**EXERCISE BRIEF:** Wherever the line that contains "The height and" falls, repeat it and the lines after it exactly until the records end, without any pictures.

**MATERIAL FOR THIS EXERCISE:**
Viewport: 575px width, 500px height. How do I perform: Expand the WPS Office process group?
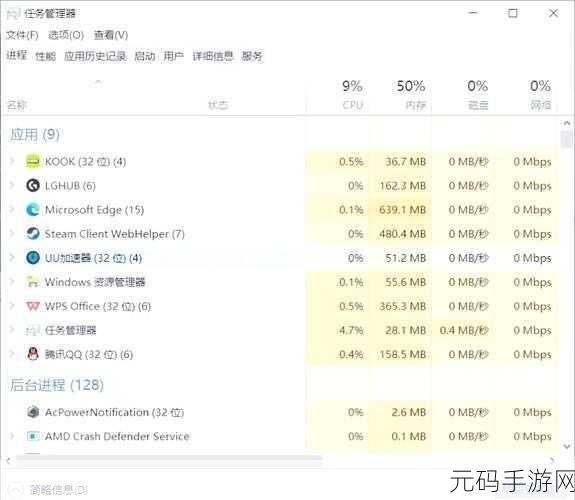[x=12, y=306]
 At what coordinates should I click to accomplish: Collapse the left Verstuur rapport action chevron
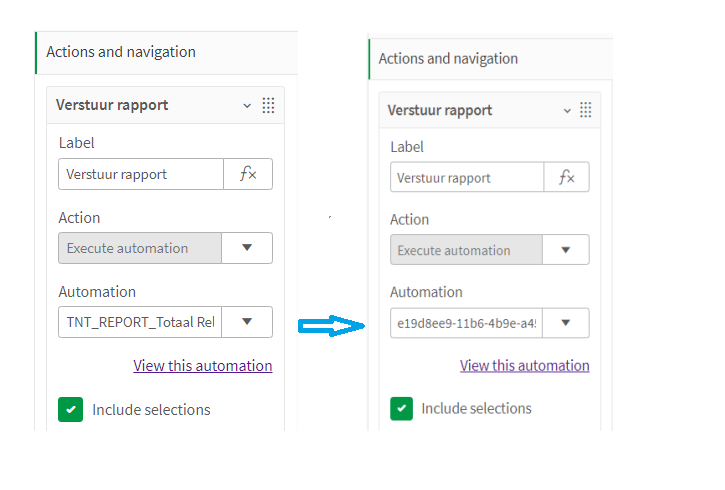pos(247,105)
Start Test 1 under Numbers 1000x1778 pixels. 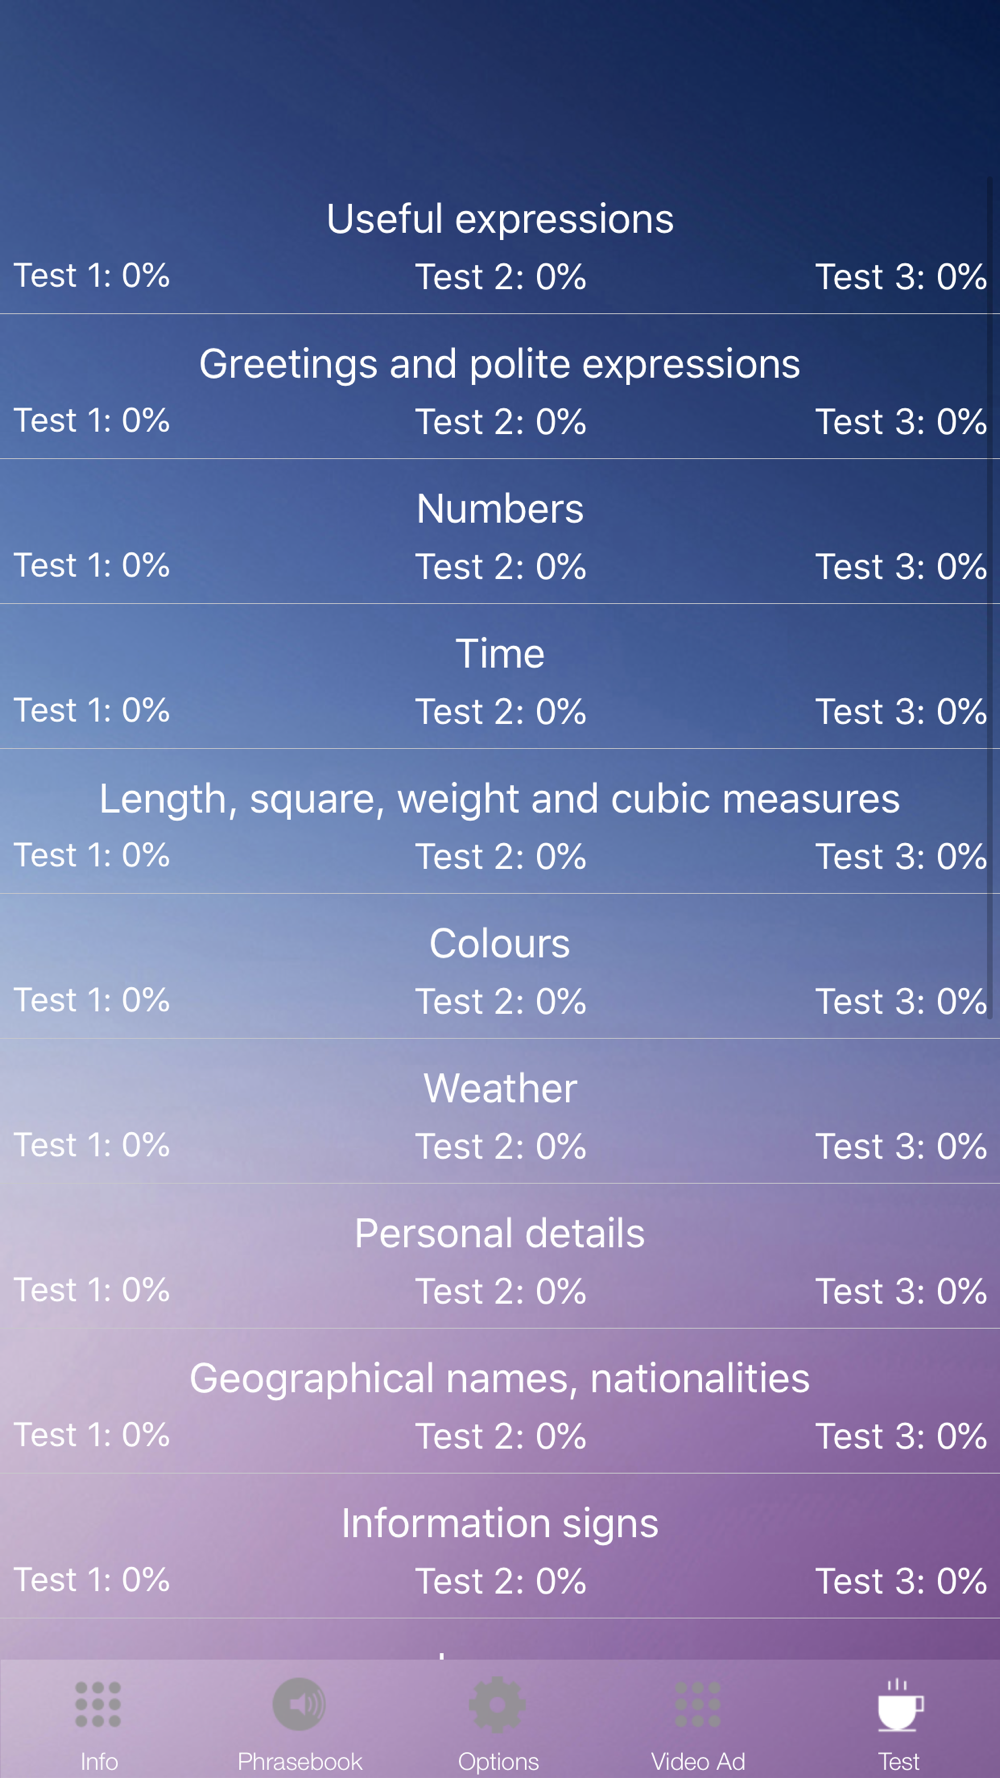click(x=92, y=565)
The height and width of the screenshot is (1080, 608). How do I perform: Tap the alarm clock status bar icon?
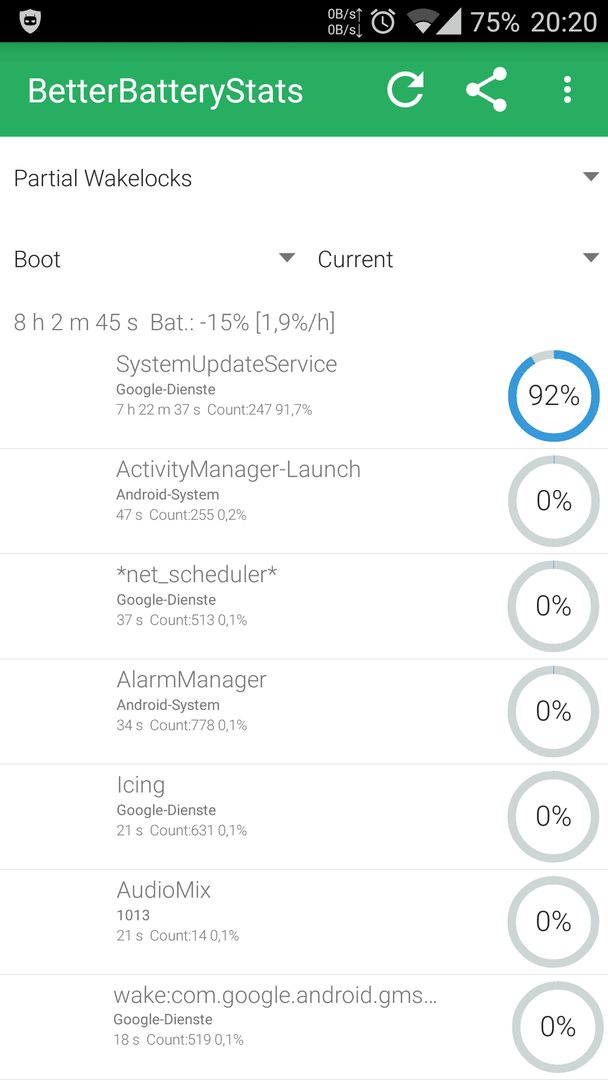[x=383, y=22]
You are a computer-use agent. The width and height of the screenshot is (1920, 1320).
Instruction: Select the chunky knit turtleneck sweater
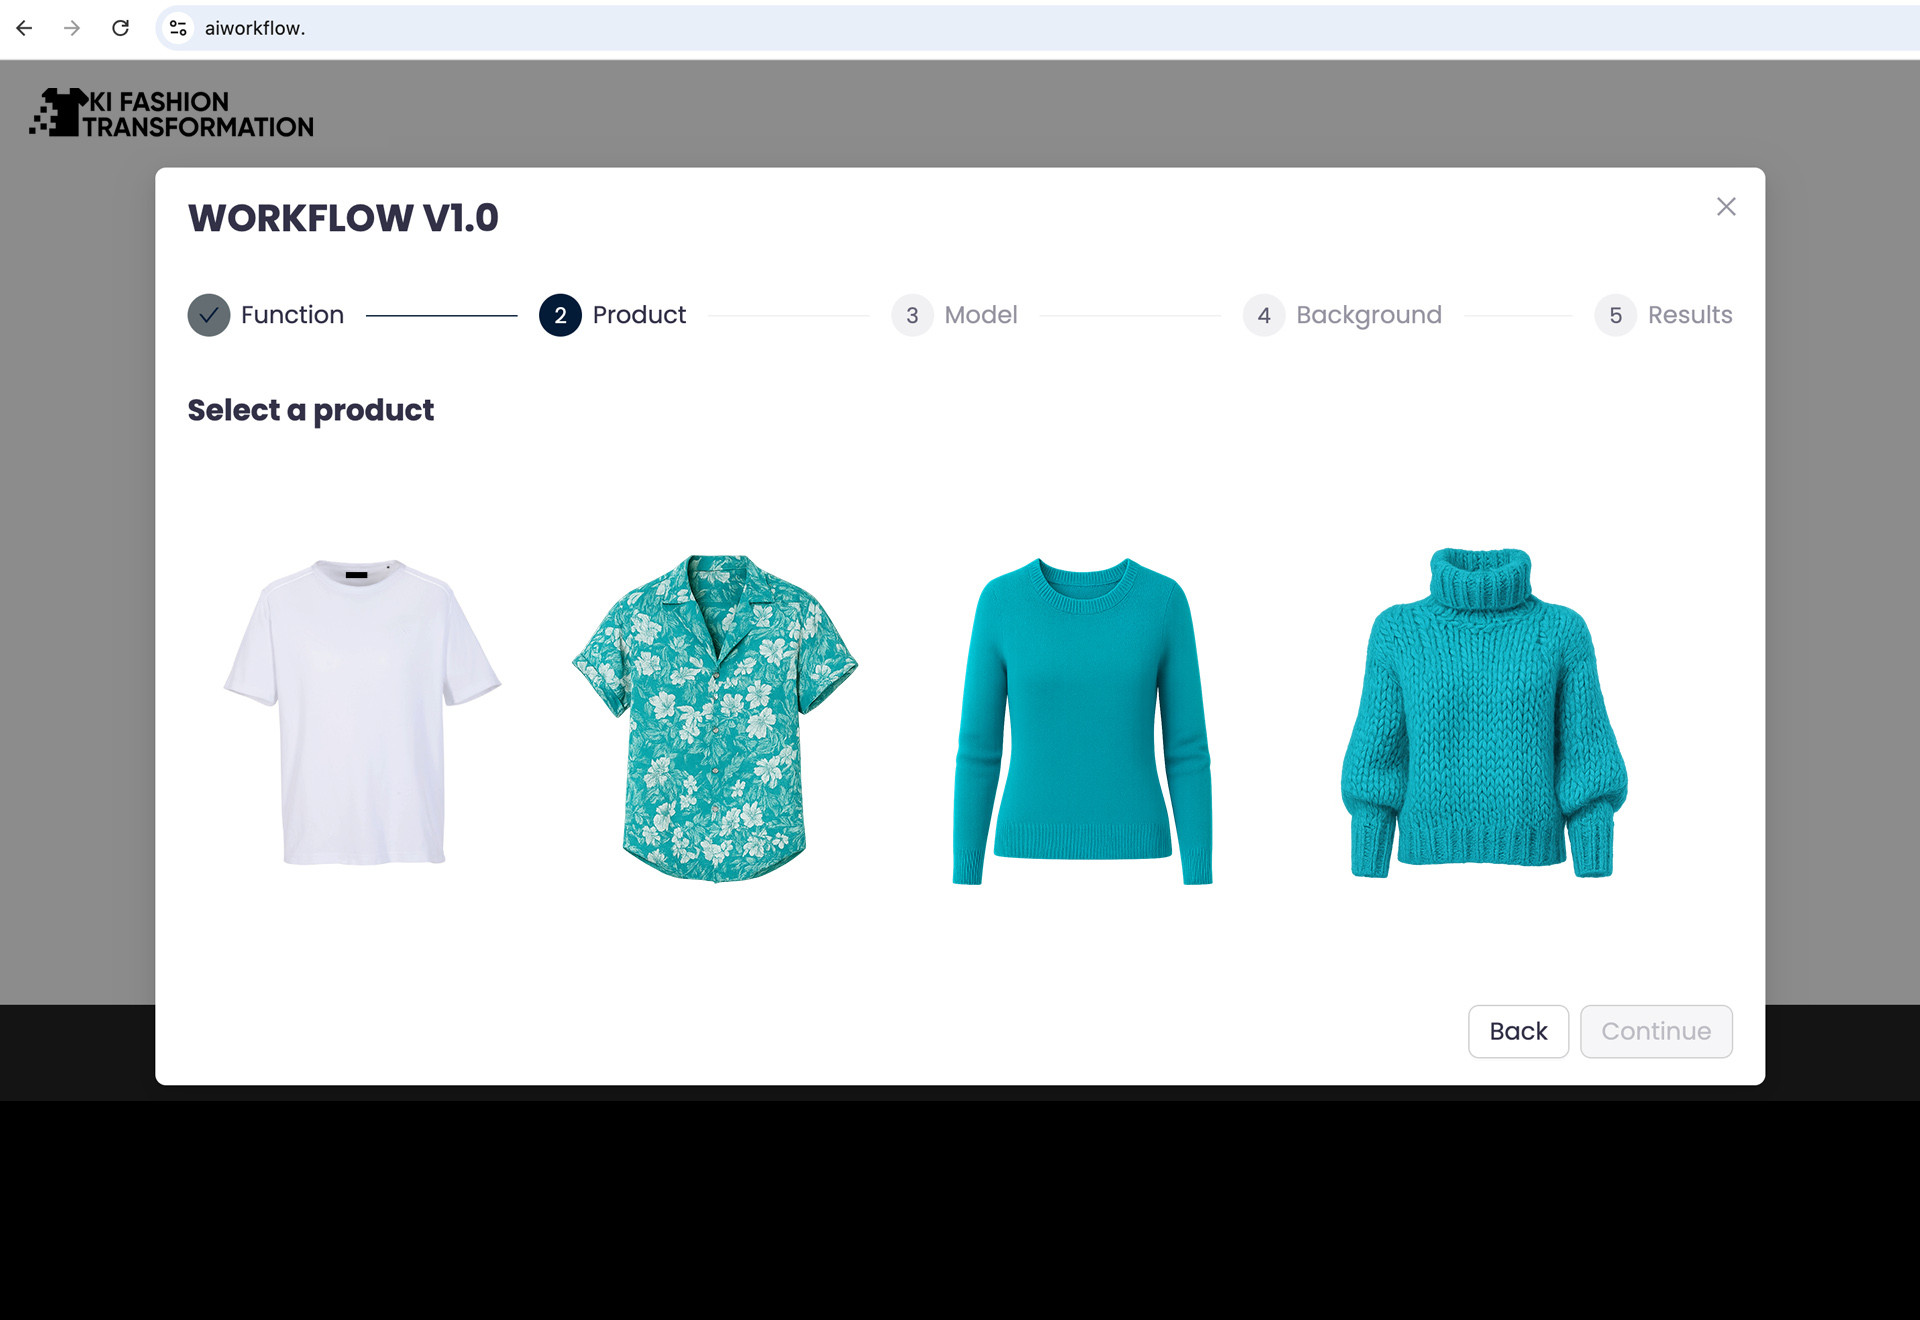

**WRITTEN RESPONSE:**
The height and width of the screenshot is (1080, 608). How do I perform: Tap the alarm clock status bar icon?
[x=383, y=22]
You are a computer-use agent. The width and height of the screenshot is (1920, 1320).
Instruction: Select the chunky knit turtleneck sweater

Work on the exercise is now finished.